== Exercise brief ==
Starting at the line containing "Given: Close the Jordan Evans tab using red X" and ending at the line containing "The image size is (1773, 848). point(812,694)", render the entries as a Markdown table with the columns Row and Line, skipping any blank lines.

:: Records to use ::

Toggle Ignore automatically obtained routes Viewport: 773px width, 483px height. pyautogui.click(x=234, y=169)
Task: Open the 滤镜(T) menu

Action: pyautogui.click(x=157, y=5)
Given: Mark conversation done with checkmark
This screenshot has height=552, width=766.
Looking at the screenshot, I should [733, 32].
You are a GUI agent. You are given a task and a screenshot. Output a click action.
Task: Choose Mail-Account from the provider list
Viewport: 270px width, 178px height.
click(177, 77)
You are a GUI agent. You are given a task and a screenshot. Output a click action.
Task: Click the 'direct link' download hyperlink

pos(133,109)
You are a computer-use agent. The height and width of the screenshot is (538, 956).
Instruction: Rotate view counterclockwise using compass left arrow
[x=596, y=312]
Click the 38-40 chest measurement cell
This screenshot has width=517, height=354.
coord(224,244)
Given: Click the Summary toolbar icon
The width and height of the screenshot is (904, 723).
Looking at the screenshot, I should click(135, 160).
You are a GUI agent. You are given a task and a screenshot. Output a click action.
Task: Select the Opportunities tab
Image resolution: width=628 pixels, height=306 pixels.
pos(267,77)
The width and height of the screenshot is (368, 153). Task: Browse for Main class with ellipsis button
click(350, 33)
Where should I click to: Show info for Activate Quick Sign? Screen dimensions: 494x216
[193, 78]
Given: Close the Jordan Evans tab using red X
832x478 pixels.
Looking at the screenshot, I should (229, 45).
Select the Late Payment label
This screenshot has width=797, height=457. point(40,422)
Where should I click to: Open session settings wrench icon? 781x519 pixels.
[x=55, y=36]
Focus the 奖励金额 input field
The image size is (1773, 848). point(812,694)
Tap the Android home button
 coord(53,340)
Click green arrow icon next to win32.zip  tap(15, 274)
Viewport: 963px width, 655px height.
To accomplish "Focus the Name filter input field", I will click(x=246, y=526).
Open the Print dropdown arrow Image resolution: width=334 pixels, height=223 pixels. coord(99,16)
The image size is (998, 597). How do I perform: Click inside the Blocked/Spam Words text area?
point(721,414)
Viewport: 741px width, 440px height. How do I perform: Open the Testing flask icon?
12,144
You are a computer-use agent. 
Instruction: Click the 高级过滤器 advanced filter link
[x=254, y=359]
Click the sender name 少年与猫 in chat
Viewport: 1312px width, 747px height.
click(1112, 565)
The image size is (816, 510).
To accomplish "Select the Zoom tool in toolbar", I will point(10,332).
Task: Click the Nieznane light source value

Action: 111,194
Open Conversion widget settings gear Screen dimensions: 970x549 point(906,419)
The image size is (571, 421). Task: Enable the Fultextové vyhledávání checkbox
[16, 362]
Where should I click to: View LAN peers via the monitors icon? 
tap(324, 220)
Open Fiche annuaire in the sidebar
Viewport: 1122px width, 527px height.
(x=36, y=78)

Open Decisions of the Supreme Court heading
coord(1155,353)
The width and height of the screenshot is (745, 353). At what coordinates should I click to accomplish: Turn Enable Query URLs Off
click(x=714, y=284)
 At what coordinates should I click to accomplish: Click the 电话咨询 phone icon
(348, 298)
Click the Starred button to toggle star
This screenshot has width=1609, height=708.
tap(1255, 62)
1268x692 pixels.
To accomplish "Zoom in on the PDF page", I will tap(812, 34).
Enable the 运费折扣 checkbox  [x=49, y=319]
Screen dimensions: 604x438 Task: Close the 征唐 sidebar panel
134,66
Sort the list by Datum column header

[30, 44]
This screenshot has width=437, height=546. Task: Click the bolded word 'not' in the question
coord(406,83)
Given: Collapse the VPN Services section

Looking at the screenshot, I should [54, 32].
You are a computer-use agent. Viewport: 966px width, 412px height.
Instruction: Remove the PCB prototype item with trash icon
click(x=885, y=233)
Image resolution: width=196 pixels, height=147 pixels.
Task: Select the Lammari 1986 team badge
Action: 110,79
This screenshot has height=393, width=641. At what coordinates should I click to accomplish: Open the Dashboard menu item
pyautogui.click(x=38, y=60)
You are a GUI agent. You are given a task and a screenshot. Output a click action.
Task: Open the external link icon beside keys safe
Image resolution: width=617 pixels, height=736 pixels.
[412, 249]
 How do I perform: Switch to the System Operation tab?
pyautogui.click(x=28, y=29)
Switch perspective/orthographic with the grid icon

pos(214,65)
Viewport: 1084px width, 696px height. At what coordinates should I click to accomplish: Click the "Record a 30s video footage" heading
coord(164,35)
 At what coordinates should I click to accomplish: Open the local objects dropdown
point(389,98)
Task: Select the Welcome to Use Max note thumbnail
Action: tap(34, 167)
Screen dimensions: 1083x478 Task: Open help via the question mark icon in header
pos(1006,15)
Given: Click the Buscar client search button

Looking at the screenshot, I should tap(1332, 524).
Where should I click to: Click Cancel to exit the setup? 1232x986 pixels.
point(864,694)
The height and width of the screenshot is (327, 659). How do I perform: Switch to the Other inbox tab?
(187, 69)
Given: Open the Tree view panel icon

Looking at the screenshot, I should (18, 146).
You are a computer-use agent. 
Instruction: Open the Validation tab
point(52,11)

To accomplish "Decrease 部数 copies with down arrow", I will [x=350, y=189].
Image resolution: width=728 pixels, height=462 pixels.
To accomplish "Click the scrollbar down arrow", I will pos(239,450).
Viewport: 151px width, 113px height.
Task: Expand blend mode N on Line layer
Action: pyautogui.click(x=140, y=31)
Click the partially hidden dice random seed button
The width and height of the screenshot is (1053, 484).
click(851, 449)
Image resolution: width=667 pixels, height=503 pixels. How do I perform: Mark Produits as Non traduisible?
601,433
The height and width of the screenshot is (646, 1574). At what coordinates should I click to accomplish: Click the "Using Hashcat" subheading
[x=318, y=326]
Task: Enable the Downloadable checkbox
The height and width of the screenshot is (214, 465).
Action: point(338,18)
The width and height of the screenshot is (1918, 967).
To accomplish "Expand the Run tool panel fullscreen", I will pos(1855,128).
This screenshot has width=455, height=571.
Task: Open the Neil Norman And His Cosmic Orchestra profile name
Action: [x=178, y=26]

:::

== Solution for this exercise ==
| Row | Line |
|---|---|
| 1 | Given: Close the Jordan Evans tab using red X |
| 2 | 832x478 pixels. |
| 3 | Looking at the screenshot, I should (229, 45). |
| 4 | Select the Late Payment label |
| 5 | This screenshot has width=797, height=457. point(40,422) |
| 6 | Where should I click to: Open session settings wrench icon? 781x519 pixels. |
| 7 | [x=55, y=36] |
| 8 | Focus the 奖励金额 input field |
| 9 | The image size is (1773, 848). point(812,694) |